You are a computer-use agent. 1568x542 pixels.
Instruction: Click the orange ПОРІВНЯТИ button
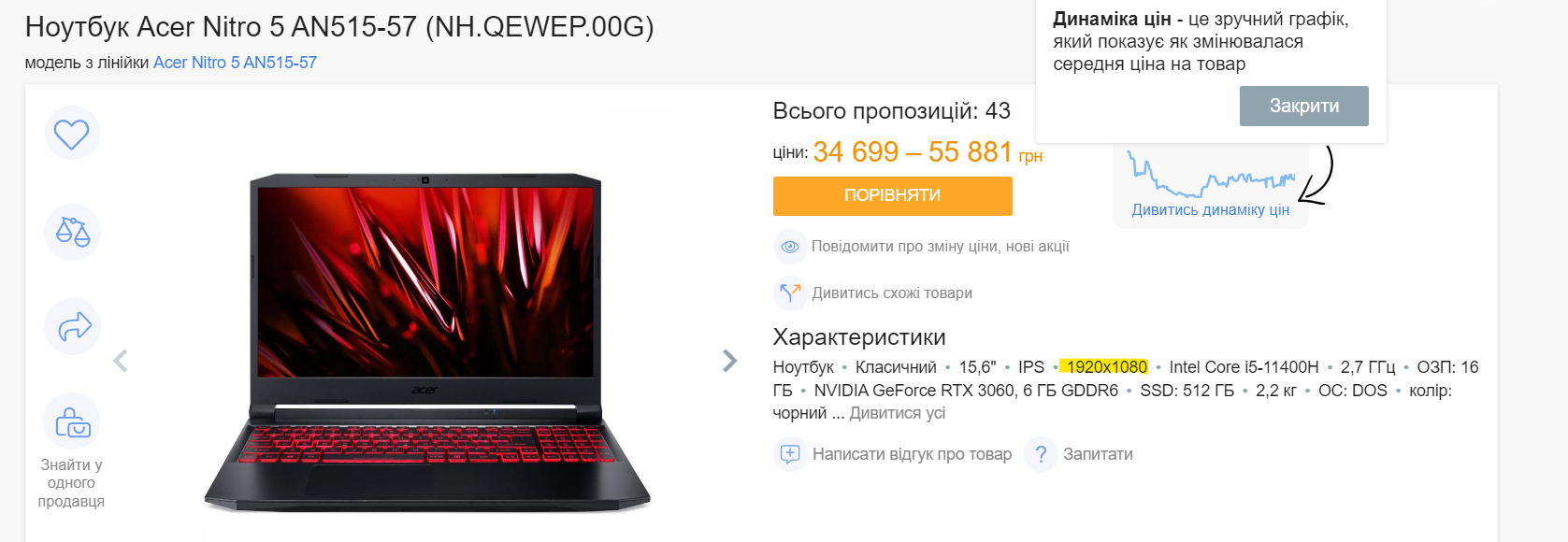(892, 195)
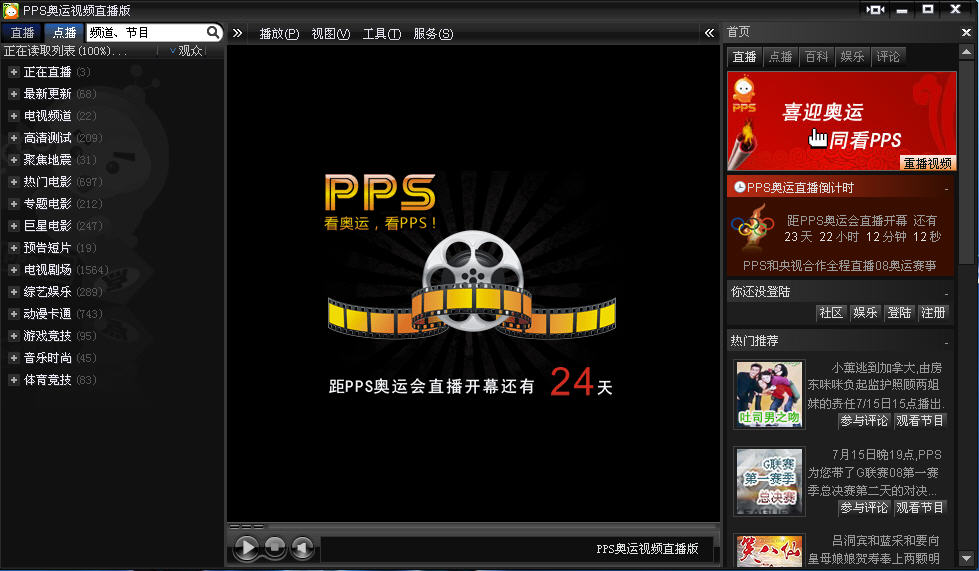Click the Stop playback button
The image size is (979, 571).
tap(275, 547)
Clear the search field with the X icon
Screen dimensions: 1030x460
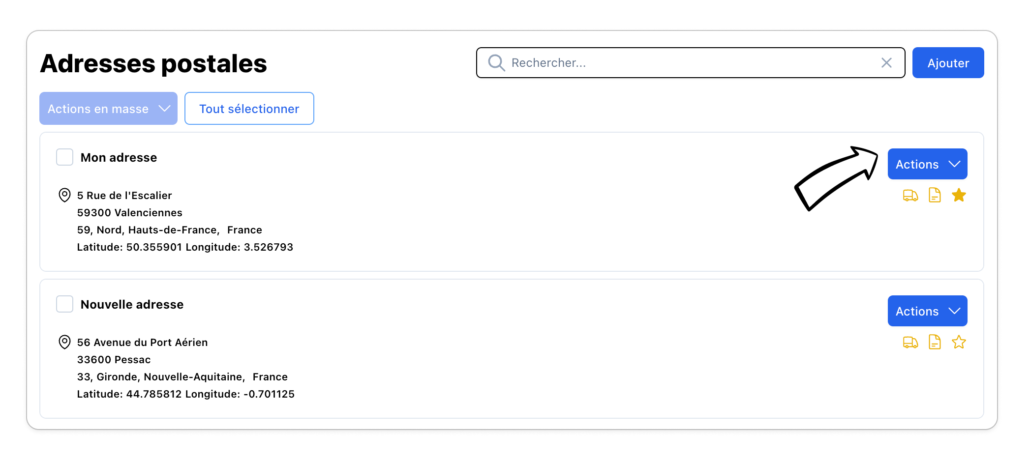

* [EXERCISE OBJECTIVE] Without any pictures, print the whole listing again exactly as it stands.

* [WRITTEN SOLUTION]
You are a computer-use agent. 1568x542 pixels.
Instruction: Click the orange ПОРІВНЯТИ button
(892, 195)
Click the Stop playback button
The image size is (979, 571).
tap(275, 547)
Clear the search field with the X icon
Screen dimensions: 1030x460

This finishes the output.